Politics, prison reform, and property taxes were the three big keys in Sen. Bob Krist’s 90-minute afternoon talk to area residents.

Krist, who is running for Governor on the Democratic ticket against Republican incumbent Pete Ricketts, visited with residents during two Hartington area campaign stops.

Krist met with about a dozen area residents at the Senior Center Monday afternoon. He then met with voters at the Nissen Winery.

Krist has served in the State Legislature since first being appointed in 2009 by Gov. Dave Heineman.

Nebraska has long had a property tax problem, Krist said, but that problem was moved to crisis status in 2011 when the state stopped allocating most of the funding for schools and local governments to the counties. Those entities were then forced to raise property taxes to pay the bills, he said.
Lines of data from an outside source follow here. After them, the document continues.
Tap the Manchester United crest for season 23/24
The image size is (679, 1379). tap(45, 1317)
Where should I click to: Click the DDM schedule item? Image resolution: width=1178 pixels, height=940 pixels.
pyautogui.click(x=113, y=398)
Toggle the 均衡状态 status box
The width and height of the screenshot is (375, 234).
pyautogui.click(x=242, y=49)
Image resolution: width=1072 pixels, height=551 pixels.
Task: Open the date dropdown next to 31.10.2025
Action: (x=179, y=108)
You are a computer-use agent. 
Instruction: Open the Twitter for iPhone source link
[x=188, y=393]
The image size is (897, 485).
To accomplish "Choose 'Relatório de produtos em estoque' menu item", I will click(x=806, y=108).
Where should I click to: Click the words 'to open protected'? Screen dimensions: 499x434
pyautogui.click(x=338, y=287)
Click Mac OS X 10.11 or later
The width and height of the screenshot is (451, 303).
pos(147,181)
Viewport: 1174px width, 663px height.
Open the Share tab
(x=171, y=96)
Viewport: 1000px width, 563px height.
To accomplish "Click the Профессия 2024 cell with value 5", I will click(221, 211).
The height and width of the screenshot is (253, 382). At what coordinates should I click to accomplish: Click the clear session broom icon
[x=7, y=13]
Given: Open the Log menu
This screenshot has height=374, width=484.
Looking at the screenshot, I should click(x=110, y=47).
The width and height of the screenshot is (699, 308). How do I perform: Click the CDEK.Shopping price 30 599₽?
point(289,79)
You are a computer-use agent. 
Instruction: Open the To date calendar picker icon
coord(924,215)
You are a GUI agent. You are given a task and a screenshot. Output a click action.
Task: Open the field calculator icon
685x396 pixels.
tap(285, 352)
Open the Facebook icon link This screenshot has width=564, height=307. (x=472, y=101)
“In 2011, to balance the state budget, we cut all of the county aid money,” he said. “Essentially, everything we legislate on to counties became an unfunded mandate.”

Now that the Great Recession is over, the state needs to start going back to the way it was doing things, and help these entities reduce their reliance on property taxes, he said.

“The property tax system is dysfunctional and it needs to be fixed,” he said.

One way to fix the property tax problem is to make sure local entities are not forced to rely on property taxes so much, Krist said. 

“Twenty percent of the money you put in for property taxes needs to go back to education,” he said, adding that he is not just going to give away money, but expects local entities to cut their reliance on property taxes if the state is helping them out.

“This only works if we get all entities to work together,” he said.

He also suggested looking at the way property taxes are assessed, saying he would like to consider a production model, rather than using the sale of the property as the barometer.

Krist criticized Gov. Pete Ricketts for making it appear he is cutting property taxes.

“He claims property taxes are being helped, but really what he’s done is tapped the Rainy Day Fund,” Krist said. 

Krist said as a member of the Legislature in 2009, he went along with a proposal to tap into the state’s Rainy Day Fund, to help balance the budget.

The fund had about $800 million in it at the time and was depleted down to $300 million. 

As the economy got better, that fund was eventually built back up to $800 million, but Gov. Ricketts continues to tap into it, and it is again down to around $300 million, Krist said. 

The Governor’s claims that he is helping Nebraskans by giving them property tax breaks is just not true, Krist said.

“His family’s business is getting about a $13 million tax break, while the rest of us get an average of about a $25 tax break,” Krist said.

Krist said Gov. Ricketts has been able to get his legislative proposals through the Unicameral because he has helped to elect a very partisan group of Senators to the Unicameral.

“We are losing the non-partisan legislature feel,” Krist said. “We now have a bunch of Ricketts’ crickets.”

Krist said Ricketts has gone out and actively campaigned for and financially helped candidates he feels will more closely follow his agenda.